DELAYED INVESTIGATION OF INTERNAL DEPOSITION AT PLUTONIUM FINISHING PLANT

Original Publication OE93-06

On January 26, 1993, at the Plutonium Finishing Plant (PFP) at Hanford, Internal Dosimetry personnel of the Battelle Pacific Northwest Laboratory (PNL) notified an individual assigned to the PFP Standards Laboratory of his confirmed internal deposition of Plutonium 239. The individual received the inhalation intake on November 13, 1991, in a room in the Standards Laboratory. The individual stated that when he was venting sample bottles containing plutonium nitrate, he overfilled one of the bottles, and some of the solution spilled on his hand. Personnel performed nasal smears at the time of the incident and results were less than the minimum detection activity (ORPS REPORT RL--WHC-PFP-1993-0009).
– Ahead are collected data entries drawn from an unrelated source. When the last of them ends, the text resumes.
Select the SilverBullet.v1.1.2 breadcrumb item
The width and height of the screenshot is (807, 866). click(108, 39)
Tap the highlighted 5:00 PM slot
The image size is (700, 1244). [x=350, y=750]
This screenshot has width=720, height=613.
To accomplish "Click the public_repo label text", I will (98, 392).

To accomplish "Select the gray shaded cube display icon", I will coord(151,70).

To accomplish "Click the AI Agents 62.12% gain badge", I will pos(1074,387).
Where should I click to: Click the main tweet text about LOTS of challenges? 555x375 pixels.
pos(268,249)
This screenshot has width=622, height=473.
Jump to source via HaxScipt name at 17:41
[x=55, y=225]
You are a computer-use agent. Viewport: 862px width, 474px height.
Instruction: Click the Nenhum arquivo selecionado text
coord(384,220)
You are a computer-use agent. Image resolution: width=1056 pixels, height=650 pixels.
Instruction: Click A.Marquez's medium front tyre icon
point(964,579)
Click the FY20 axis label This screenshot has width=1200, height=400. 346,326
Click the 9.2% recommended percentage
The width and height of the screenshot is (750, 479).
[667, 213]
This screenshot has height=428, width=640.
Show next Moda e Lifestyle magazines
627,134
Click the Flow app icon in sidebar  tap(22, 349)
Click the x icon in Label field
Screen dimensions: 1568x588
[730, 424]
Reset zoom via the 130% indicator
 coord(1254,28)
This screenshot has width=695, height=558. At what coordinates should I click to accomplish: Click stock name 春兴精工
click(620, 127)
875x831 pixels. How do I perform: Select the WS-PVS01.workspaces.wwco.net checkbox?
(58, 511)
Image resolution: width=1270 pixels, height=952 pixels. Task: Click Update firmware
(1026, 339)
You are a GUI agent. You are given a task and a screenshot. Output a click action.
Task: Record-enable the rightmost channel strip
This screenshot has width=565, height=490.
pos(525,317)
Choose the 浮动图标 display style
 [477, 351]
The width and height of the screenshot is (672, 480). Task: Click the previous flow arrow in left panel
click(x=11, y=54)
In January, 1992, the individual involved in the incident received a bio-assay that was delayed four months as a result of contract difficulties with the firm performing the tests. In May, 1992, additional results were received that indicated the presence of plutonium but the specific amount was below the quantifiable limits of the equipment used. The dosimetry staff at Westinghouse Hanford Company performed a preliminary assessment and, after additional testing, sent the results to PNL dosimetry staff for evaluation. (PNL is responsible for evaluating and monitoring internal contamination events for the entire Hanford Site.)

PNL calculated the 50-year committed effective dose equivalent to be 1100 mrem with the highest annual effective dose equivalent of 110 mrem in calendar year 1992. PNL staff sent the calculation results to the individual on January 26, 1993. The individual was placed on a quarterly test schedule for urine sampling for plutonium and also scheduled for a high sensitivity chest count.

Coincidentally, the same technician was involved in a spill of Plutonium Isotopic Solution in the same room at the PFP on January 19, 1993 (ORPS REPORT RL--WHC-PFP- 1993-0007).

Investigators of this incident cite inattention to detail as a contributing cause of the spill. Investigators are still determining the root cause and corrective actions for the internal deposition event. At this time, the investigation is focusing on personnel error. An early identification of internal deposition of radioactive material is essential to computing an accurate, committed, effective dose equivalent that allows effective utilization of personnel in achieving ALARA goals.